First, on a factual basis, the Speaker indicated in the ruling that there was only supposition that certain members of the government may have had privileged information about the timing of amendments. I would suggest to the Speaker that the fact that they submitted amendments is evidence enough that they had that information.

Second, the Speaker made this point:

“Both the minority and the majority have rights; however, primacy cannot be given to both.”

That was the quote the Speaker used. That was not the issue. The issue was the level playing field and primacy being given by the Speaker's ruling to the majority. I am troubled by the precedent that the Speaker's ruling may have set for giving the government the ability to deny members of the House, of any party, their participatory rights in the submission of amendments.

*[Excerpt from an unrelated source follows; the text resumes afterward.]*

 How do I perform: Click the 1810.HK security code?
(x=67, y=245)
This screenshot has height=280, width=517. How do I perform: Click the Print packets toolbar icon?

TaxationAdjournment Proceedings

3:35 p.m.

The Speaker Francis Scarpaleggia

I would refer the hon. member to Standing Order 10.

The hon. Parliamentary Secretary to the Minister of Finance has the floor.

TaxationAdjournment Proceedings

3:35 p.m.

Liberal

Ryan Turnbull Liberal Whitby, ON

Mr. Speaker, I would just say that it has become apparent in the House, through question period and many of the proceedings, that the Conservatives claim that they are about protecting and supporting vulnerable people, but in fact, they just seem to use those people's hardship for political gain. They see them as a political opportunity, whether it is young people, seniors or other vulnerable people.

We have seen them not support measures such as the groceries and essentials benefit. They mocked the Canada summer jobs program, which offers 100,000 jobs. They just voted, again, against Bill C-30, which is offering skilled trades apprenticeship supports of $31,000 in total for each apprentice.

We have cut taxes in a number of areas, including income tax and the consumer carbon tax. We have suspended the excise tax on fuel. We have cut the tax on first home purchases. We have offered enhanced tax deductions for businesses in research and development and for buying new machinery and equipment.

If the hon. member really is for tax cuts, why did he just vote against seven new tax measures that will help with affordability for Canadians? It does not make sense to me. That includes Bill C-30, this afternoon at third reading, which the member voted against.

TaxationAdjournment Proceedings

3:35 p.m.

The Speaker Francis Scarpaleggia

The motion that the House do now adjourn is deemed to have been adopted. Accordingly, pursuant to order made earlier today, the House stands adjourned until Monday, September 21, at 11 a.m., pursuant to Standing Orders 24(1) and 28(2).